10.1016/j.apnu.2015.07.001

PMID

26577559

PMCID

PMC4653083

Abstract

BACKGROUND: Although the parent-adolescent relationship has been studied intensely, predictors and consequences of changes in the quality of the relationship across time have not been examined.

OBJECTIVES: This study examined the role of parent depression on changes in the parent-adolescent relationship, defined as support and conflict, and subsequent effects of relationship change on adolescent psychosocial outcomes including risky behavior, substance use, depressive symptoms, and hopelessness.

METHOD: Using data from a large prevention study, the sample included 110 youth at risk for high school drop out from the control condition; the sample was 48.2% of female, with a mean age of 15.9years.

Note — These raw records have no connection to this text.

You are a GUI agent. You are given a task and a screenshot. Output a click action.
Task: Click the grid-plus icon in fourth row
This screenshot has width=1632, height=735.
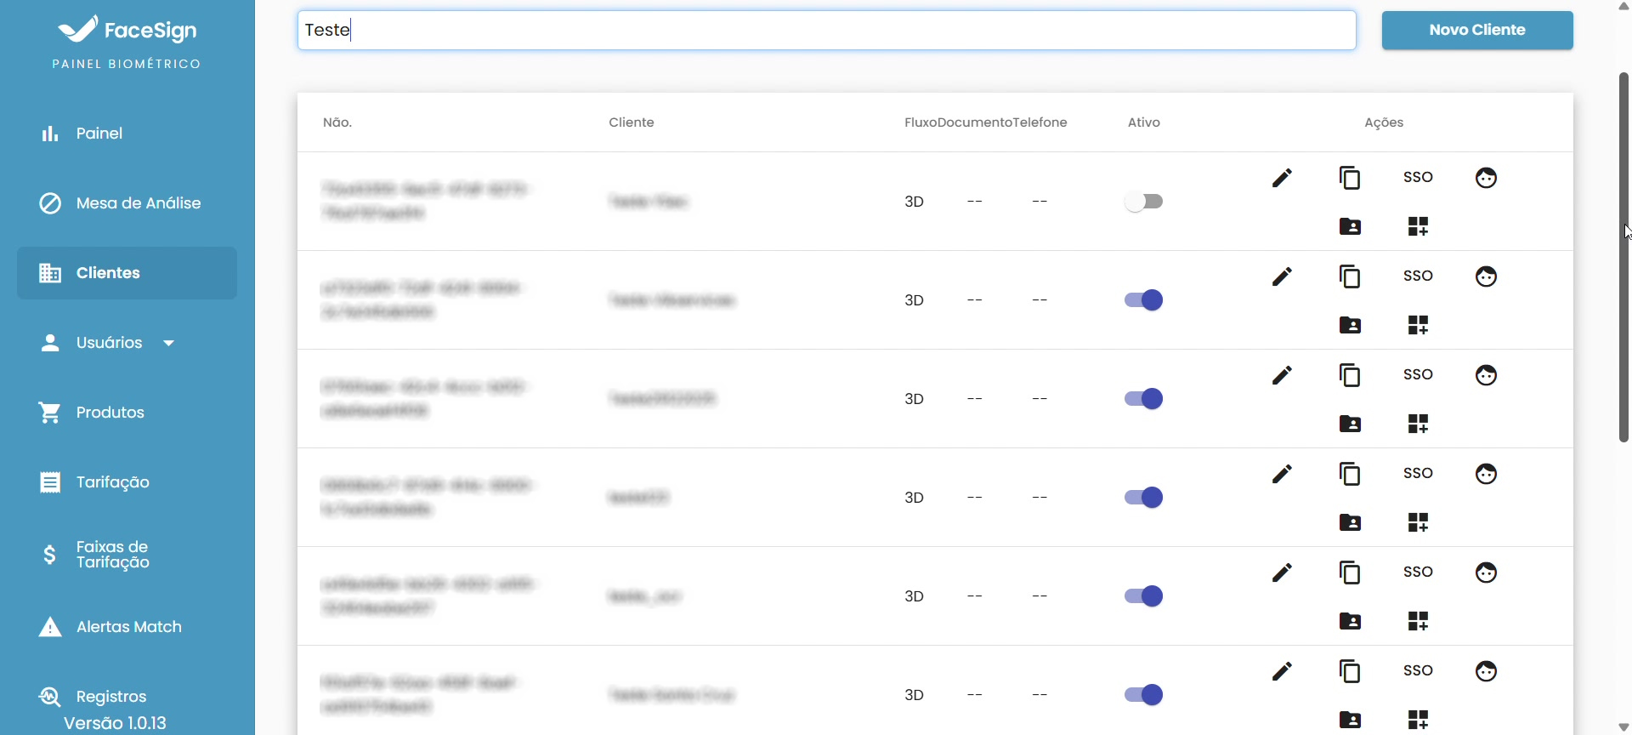coord(1418,522)
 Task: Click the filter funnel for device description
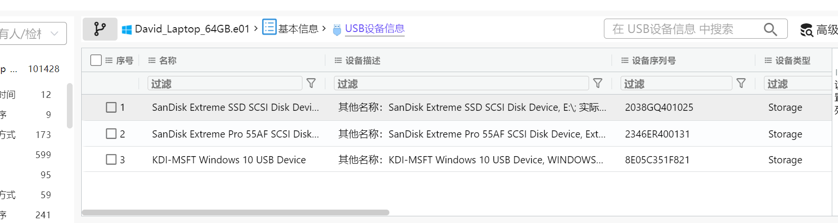(598, 84)
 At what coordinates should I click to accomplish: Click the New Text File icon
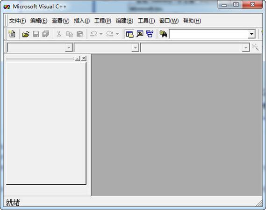12,34
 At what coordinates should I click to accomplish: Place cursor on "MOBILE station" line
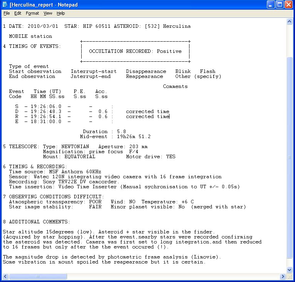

The data, gathered from adolescents and their parents across a period of approximately 18months, were analyzed using growth mixture modeling.

RESULTS: Three distinct trajectories for parent-adolescent conflict (high-decreasing, low-increasing, low-stable trajectory) were identified as well as a single growth model for support, which revealed a slight decline in support across time. Parent depression was a significant predictor of perceived support, but not of membership in trajectories of conflict. Low parent-adolescent support was associated with adolescent depression and hopelessness measured 18months post-baseline. Adolescents in the low but increasing conflict trajectory and those having a parent with depression reported increased depression and hopelessness 18months later.

DISCUSSION: Parent-Adolescent support and conflict were associated with adolescent emotional outcomes, particularly depression and hopelessness. The findings provide evidence that will inform prevention strategies to facilitate parent-adolescent support, minimize the negative impact of relationship conflict, and thereby promote healthy psychosocial outcomes for at-risk adolescence.